The PSC joined CUNY students, CUNY Rising Alliance, the public advocate and the chair of the city council’s higher education committee to demand a simple thing: full funding to create a CUNY for All.
On the steps of City Hall March 17, the group demanded that the city and state budgets include full funding to make CUNY free, modernize CUNY infrastructure, hire more faculty and staff and subsidize free OMNI cards for CUNY students.

CUNY Rising Alliance Coordinator Zaakirah Rahman at the press conference (Credit: Paul Frangipane).
CUNY’s senior colleges and professional schools are funded mostly by the state. The community colleges are funded by both the city and state, with about 75% covered by the city. The CUNY for All campaign is a city equivalent to the state-level New Deal for CUNY.
“Investing in our students is investing in the future of New York City,” said Rita Joseph, the council’s higher education chair, who had previously served as the chair of the education committee.
She noted that CUNY has been an engine of upward mobility for immigrant and working-class New Yorkers. In particular, she said, programs like Accelerated Study in Associate Programs (ASAP) and Accelerate, Complete, Engage (ACE) have been vital for students to lift themselves up through the CUNY system.
“We must expand them, not cut them,” Joseph said.
PSC President James Davis said that for the third straight year CUNY enrollment has increased, particularly in the community colleges, which are funded in large part by the city budget.
Four years of budget cuts enacted by former Mayor Eric Adams have left CUNY colleges with nearly 400 unfilled civilian and pedagogical positions. Funding for these positions was restored in Adams’ final budget after years of union and coalition push-back, but CUNY management has not yet filled all of the vacancies. The PSC and allies at the CUNY for All event called on the University to hire additional faculty with the restored funds and urged city leaders to fund an additional 2900 faculty positions.
“The time is now to invest in CUNY. Our students should have the same access to full-time faculty as students at most other colleges and universities.” Davis said.
Akkeem Polack, the chairperson of the University Student Senate, said that his group was demanding the city and state fund public transit costs for CUNY students. Clarion recently ran an op-ed about the importance of funding free transit for CUNY. “For too many CUNY students, the biggest barrier to success is simply getting to class. Transportation access is not a luxury; it is a necessity,” he said in a statement. “Free OMNY cards for CUNY students would remove one of the most immediate financial burdens our students face, increase retention and graduation rates, and directly strengthen New York’s workforce.”
New York’s K-12 students receive free OMNY Cards, but CUNY students do not. As a step toward free transit for all CUNY students, the groups called on the City to provide $700,000 to fund half of a Commuter Grant Pilot Program of free OMNY cards for student parents, students with disabilities, and other high need populations. The state would pay the other half.
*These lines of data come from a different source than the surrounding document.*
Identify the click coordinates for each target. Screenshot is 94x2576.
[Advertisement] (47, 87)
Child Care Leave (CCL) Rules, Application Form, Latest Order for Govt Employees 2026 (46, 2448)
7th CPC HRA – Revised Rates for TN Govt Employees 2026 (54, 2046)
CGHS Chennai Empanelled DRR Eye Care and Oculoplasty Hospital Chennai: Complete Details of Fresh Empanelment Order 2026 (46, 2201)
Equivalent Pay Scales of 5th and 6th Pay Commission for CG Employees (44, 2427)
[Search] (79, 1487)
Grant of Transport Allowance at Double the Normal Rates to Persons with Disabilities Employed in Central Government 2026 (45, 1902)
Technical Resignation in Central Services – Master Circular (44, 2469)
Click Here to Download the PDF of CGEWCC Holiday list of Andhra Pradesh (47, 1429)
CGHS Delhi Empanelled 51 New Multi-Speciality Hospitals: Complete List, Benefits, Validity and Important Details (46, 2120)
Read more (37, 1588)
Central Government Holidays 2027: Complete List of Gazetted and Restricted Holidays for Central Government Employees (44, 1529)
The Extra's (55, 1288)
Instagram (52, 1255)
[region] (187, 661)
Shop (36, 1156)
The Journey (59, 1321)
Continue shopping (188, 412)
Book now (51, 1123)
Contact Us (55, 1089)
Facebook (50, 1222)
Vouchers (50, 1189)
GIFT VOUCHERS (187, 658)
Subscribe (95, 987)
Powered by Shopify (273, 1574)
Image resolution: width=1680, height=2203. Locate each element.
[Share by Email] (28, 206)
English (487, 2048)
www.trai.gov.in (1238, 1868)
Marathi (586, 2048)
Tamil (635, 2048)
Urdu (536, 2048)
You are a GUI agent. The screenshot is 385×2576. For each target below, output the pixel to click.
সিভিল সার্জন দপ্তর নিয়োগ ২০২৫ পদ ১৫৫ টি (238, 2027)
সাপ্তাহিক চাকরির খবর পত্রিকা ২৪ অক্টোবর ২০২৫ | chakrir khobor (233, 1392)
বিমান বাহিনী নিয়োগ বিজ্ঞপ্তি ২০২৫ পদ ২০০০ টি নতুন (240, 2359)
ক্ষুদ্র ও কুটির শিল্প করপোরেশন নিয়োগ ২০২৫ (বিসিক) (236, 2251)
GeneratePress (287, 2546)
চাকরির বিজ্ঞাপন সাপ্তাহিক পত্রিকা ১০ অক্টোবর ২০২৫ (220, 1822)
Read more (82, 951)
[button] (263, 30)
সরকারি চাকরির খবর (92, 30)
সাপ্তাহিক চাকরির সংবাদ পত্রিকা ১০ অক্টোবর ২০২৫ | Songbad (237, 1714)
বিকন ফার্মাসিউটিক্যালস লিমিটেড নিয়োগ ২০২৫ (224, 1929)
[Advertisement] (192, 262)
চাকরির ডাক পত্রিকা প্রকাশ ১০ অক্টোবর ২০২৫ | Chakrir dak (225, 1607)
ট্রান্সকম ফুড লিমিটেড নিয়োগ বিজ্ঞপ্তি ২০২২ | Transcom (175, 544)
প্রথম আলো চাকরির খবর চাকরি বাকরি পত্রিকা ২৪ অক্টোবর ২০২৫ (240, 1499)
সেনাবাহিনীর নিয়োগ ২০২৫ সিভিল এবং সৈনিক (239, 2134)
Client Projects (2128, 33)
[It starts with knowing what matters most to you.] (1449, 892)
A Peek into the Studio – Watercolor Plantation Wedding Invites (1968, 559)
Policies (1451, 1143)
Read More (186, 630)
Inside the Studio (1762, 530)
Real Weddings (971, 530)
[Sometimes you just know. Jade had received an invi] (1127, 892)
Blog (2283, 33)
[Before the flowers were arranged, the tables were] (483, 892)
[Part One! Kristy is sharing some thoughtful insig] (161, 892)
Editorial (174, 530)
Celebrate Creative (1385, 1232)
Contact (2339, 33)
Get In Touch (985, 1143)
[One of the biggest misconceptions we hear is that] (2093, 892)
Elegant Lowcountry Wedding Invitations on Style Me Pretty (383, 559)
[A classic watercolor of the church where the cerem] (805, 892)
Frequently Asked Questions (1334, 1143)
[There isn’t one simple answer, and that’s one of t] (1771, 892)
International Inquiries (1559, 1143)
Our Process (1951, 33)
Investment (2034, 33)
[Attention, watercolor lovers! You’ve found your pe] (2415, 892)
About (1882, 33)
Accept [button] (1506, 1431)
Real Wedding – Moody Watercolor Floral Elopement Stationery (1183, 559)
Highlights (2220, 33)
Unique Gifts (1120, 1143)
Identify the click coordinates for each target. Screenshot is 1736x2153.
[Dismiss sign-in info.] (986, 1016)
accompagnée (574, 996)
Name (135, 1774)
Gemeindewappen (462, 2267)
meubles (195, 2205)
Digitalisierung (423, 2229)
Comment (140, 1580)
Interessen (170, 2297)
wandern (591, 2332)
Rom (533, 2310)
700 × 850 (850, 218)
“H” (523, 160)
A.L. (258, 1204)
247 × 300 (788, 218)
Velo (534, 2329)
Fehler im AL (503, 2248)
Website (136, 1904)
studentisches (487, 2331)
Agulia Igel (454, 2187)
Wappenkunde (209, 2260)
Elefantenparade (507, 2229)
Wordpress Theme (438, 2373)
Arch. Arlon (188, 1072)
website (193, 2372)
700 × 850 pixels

The state budget negotiations may conclude this month by the often-missed April 1 deadline, but the outcome of the state budget agreement will have a tremendous impact on negotiations for a city budget, which are due to conclude in the summer.
The coalition’s other city budget demands: “$11.7 million to expand CUNY Reconnect, a program that has helped 47,000 students re-enroll in CUNY; $74 million to hire 352 culturally competent advisors to achieve an advisor-to-student ratio of 1 to 100; $22 million to hire 119 mental health counselors to students to achieve a counselor-to-student ratio of 1 to 500, and $26 million to provide bridge funding to replace lost federal research dollars.”
The coalition, which also includes NYPIRG, Young Invincibles and uAspire, has other city demands as well: “$86 million to double the number of students who attend community college free and receive wraparound support services through ASAP” and “$9.1 million to expand ACE, the senior college version of ASAP” and “increased capital investment to fix CUNY’s crumbling infrastructure and update facilities.”
Public Advocate Jumaane Williams said that his office’s first major report was about the importance of CUNY for upward mobility. For him, there was no excuse for the city and state to short-change public higher education in New York City.
“During the Great Depression we found money for CUNY,” he said.